Today's software environment is becoming increasingly complex. Developers must write code for parallel and distributed systems, systems that are often constructed from components written in multiple languages using complex libraries and frameworks, and that operate on an alphabet soup of data formats. Ensuring reliability while providing maintainability and high performance presents a difficult challenge.
One approach to these challenges is to use domain-specific languages (DSLs). These ``little languages'' enable the introduction of new abstractions that use application-specific notation and that are checked by application-specific analyses. Embedded DSLs are hosted within another programming language, allowing them to work with the host language's existing editors, build managers, and other tools. However, because embedded DSLs are restricted to the syntax and semantics of the host language, no semantic checking is performed beyond what is performed by the host language compiler, and the syntax of the DSL may be constrained and awkward.

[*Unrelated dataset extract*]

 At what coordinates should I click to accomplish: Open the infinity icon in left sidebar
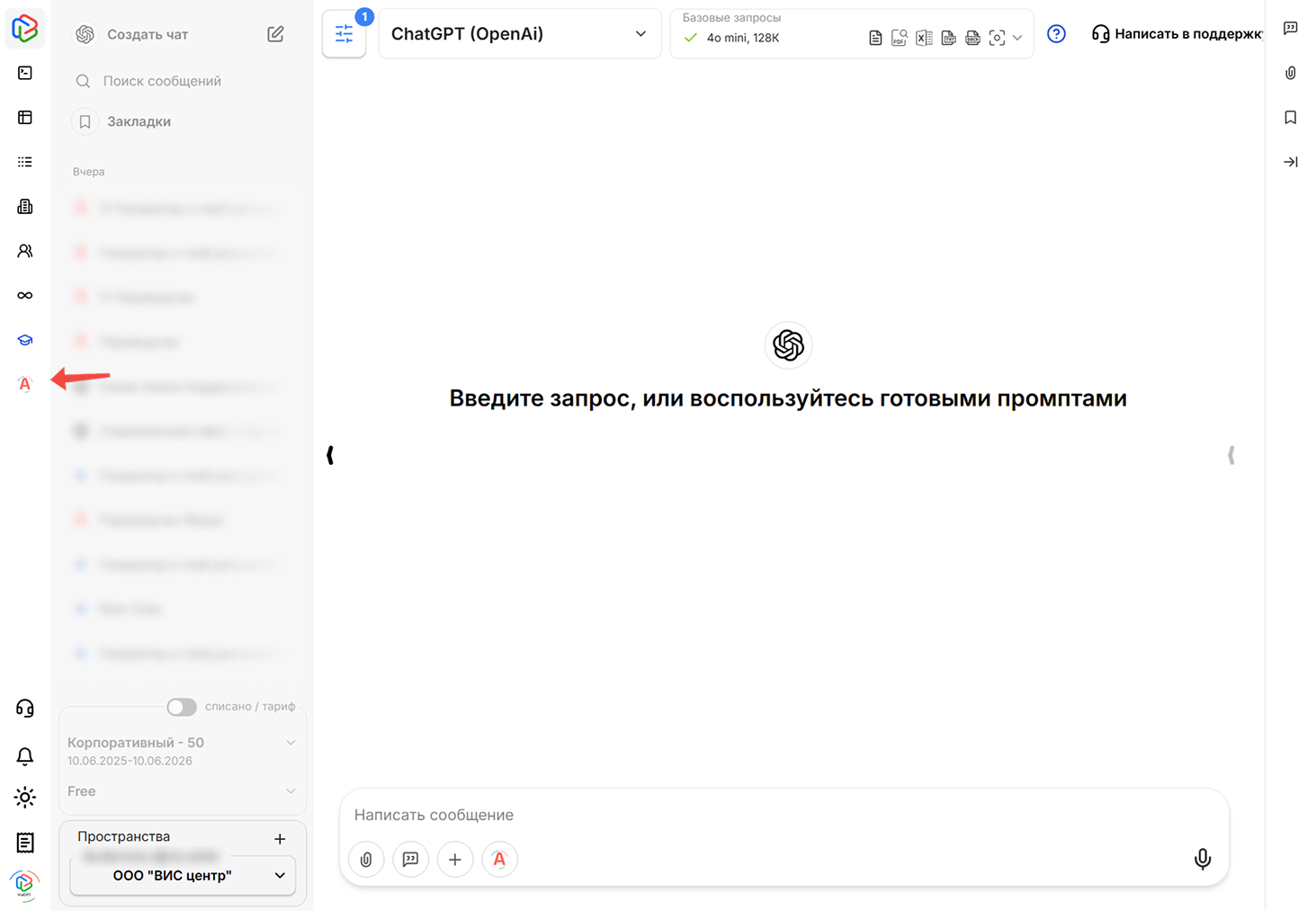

To address these limitations---to allow for richer syntax and stronger correctness guarantees---languages such as Java and Scala allow programmers to write compiler extensions, or plugins, that extend the host programming language. Plugins modify or extend an existing compiler with new functionality to enable additional static checking and code transformations, including optimizations. Plugins provide a mechanism to perform static analyses and code transformations on programs written in an embedded DSL.

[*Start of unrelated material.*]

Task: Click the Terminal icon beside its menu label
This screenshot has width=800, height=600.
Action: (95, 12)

However, compiler plugins present a number of challenges. By permitting code transformations, plugins can change the language semantics in unexpected ways. Plugins can interfere with each other, introducing conflicting syntax or semantics. These incompatibilities can lead different developers to develop separate, incompatible language extensions: the developer community can fragment into several groups that each use a different dialect of the host language. Finally, compiler extensions are difficult to write and to maintain. They require intimate knowledge of the internals of the host language compiler; moreover, as the compiler itself evolves, the extensions have to be updated.
In the proposed project:
* We will develop a theoretical framework for safe, modular compiler extensions that formalizes what plugins are and are not permitted to do. The challenge is to provide sufficient restrictions to be safe, but not so many restrictions that expressivity is lost.
* We will instantiate this framework in the Scala compiler, investigating how to ensure compiler extension safety and modularity in an existing statically typed language.

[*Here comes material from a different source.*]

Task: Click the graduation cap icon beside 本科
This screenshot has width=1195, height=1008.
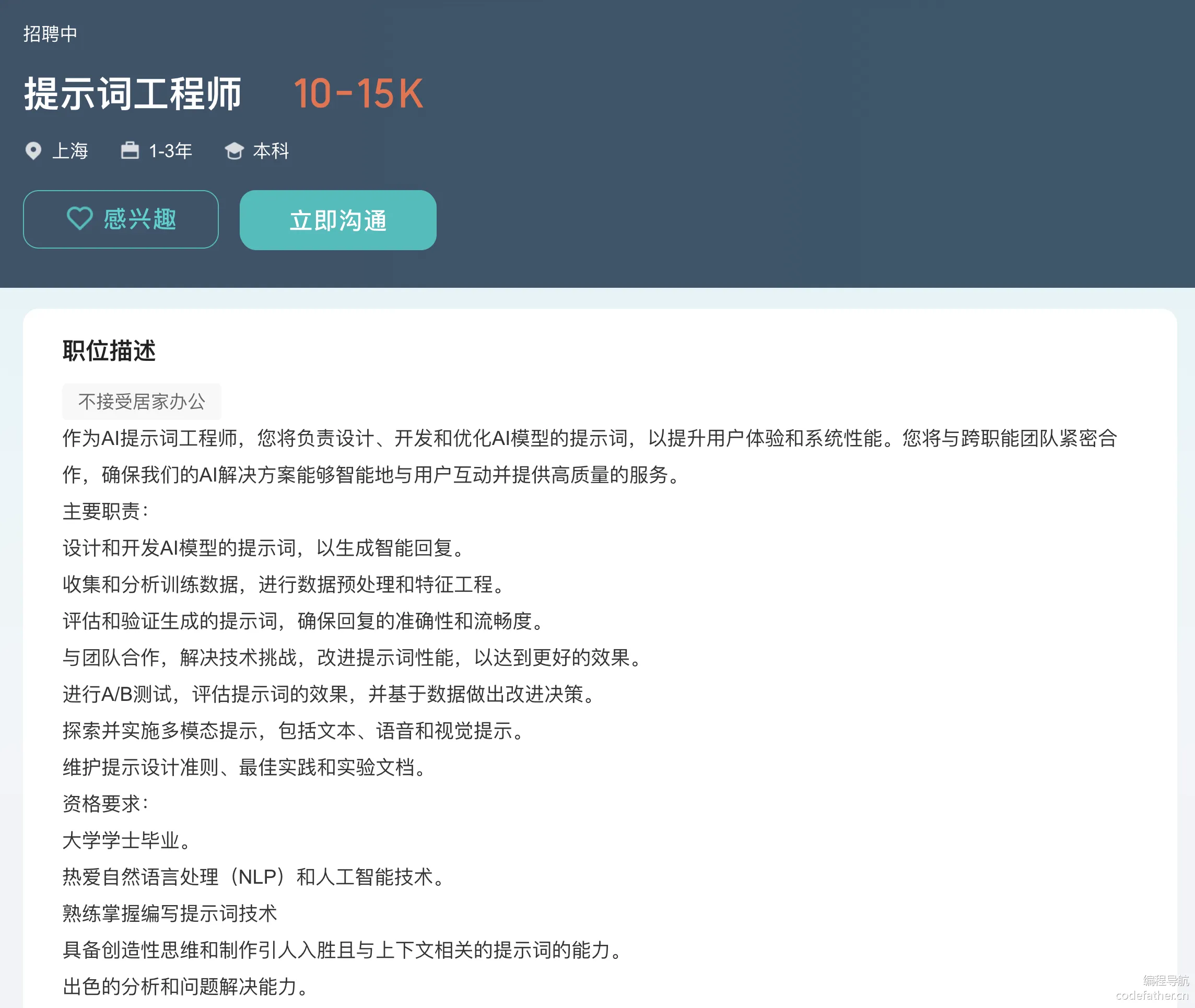Action: click(x=235, y=151)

* We will implement Kanga, a new dynamic language designed from the ground up to support syntactic and semantic language extensions without the limitations imposed by working in the context of an existing programming language.
We will validate our approach, first, by formally proving safety properties of our framework and, second, by using the framework to implement several compiler extensions. The project builds on our previous work with the Polyglot extensible compiler framework, with the X10 programming language, and with the plugin system of Thorn.